Sentiment aside, I make it to Lollapalooza 2006—yet another incarnation of Perry Farrell’s dream which began fifteen years ago. Eager to see if it, too, can earn a place in Chicago lore, I step through the gate.
DAY ONE
When first walking across the softball fields I hear the opening day fanfare blasting through the P.A. system right before a mass of humanity comes running onto the grounds. Ironically, Sound Team kicks off this end of the fest with “The Fastest Man Alive”. Much of the crowd, who had been heading toward the main stage where The Subways would be performing in 45 minutes, suddenly stop to check out the Austin band whose recent CD Movie Monster is attracting a lot of attention. Their power pop is fun, exuberant and sometimes very clever.
I learn firsthand just how big the new Lollapalooza is when I walk to the north end to catch deadboy & the Elephantmen. It’s a pleasant 80 degrees, and I’m surrounded by a crowd of shiny, happy faces of fans getting their first buzz of the day on $5 beer. Unfortunately I get my first taste of “sound bleed” when Midlake’s performance nearby is irritatingly mixed with deadboy’s—it’s a problem that continues throughout the festival. Still, the band plays loudly enough that you can hear the raw, bare-bones drama-rock vocals of singer/guitarist Dax Riggs.

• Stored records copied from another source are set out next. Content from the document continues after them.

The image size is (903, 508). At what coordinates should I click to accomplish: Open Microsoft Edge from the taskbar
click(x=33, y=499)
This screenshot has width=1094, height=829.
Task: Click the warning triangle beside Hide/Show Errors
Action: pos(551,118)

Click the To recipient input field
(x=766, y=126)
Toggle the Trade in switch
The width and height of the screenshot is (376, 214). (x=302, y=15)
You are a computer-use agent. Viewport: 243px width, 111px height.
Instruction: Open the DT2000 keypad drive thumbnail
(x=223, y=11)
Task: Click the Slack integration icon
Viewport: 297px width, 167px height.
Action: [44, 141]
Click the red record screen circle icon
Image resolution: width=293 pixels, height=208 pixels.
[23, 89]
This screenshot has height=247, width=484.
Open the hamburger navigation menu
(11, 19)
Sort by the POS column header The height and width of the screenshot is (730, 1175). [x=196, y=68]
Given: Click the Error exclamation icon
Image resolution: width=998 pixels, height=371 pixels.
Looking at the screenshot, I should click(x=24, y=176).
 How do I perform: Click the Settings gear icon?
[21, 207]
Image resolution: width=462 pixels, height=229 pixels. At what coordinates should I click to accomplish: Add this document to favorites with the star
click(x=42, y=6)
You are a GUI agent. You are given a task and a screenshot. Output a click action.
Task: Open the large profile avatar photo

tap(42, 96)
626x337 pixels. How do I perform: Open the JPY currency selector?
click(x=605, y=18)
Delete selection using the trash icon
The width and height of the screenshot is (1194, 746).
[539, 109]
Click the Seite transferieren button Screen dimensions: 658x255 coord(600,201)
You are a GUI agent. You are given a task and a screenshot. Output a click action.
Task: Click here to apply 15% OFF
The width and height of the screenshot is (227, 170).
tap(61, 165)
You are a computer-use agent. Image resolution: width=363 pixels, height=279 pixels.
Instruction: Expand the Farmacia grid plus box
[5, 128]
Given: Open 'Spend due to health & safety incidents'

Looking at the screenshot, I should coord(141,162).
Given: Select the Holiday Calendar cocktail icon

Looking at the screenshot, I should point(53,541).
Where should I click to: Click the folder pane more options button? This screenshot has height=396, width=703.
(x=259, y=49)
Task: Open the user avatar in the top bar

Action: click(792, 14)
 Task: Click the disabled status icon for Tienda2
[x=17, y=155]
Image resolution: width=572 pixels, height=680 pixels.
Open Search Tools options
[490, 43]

I make the long trek back south and hear The Subways’ frontman Billy Lunn bellow out to the audience, “You look f—ing beautiful to me!” Soon he’s running through the crowd while bassist Charlotte Cooper whirls and leaps about on stage in her white short-shorts and cowboy boots. The set is terrifically buoyant, as Lunn and Cooper blast out pop like a fire hose as in “I Want to Hear What You Have Got to Say”.
Alone with his guitar, Sam Beam begins his set as Iron & Wine with the beautiful “Eyes Wide Open”. But hip hop rapper Lady Sovereign and her band, normally quite entertaining on their own, are easily overheard from a nearby stage. While theses bleeds could be an interesting blend, like something from a Captain Beefheart album, this isn’t one of those times. Beam’s band kicks up the volume with “Woman King”. Its primal beats and visual lyrics somehow harmonize with the sun’s descent and a rising moon. This metaphorical happenstance seems to revitalize Beam as his guitar playing becomes more intense and he introduces some new, blues-tinged numbers. Perhaps, after years of self-recording at home, Beam has learned a little from Calexico, with whom he collaborated on In the Reins. Maybe he could pair up with Lady Sovereign—but next time in the studio.
The overused moniker “supergroup” has once again been dragged out—this time to describe The Raconteurs, a union of The White Stripes’ Jack White, power pop pal Brendan Benson and The Greenhornes’ rhythm section. But what’s truly super is the band’s performance, the highlight of Lollapalooza. At the risk of gushing, these guys have blended 60’s British pop with everything from Zeppelin to The Clash and created an original, but still familiar, sound that rocks Lolla to its core. It doesn’t hurt that they can play, but there’s a chemistry here that wasn’t revealed on their good-but-not-great debut album Broken Boy Soldier. In addition to their own material, the quartet thrills fans with a dead on rendering of Nancy Sinatra’s “Bang, Bang” and then out-Gnarls Gnarls Barkley a day early with a kick-ass blast of “Crazy”. We can only hope that a live CD or DVD is in the works.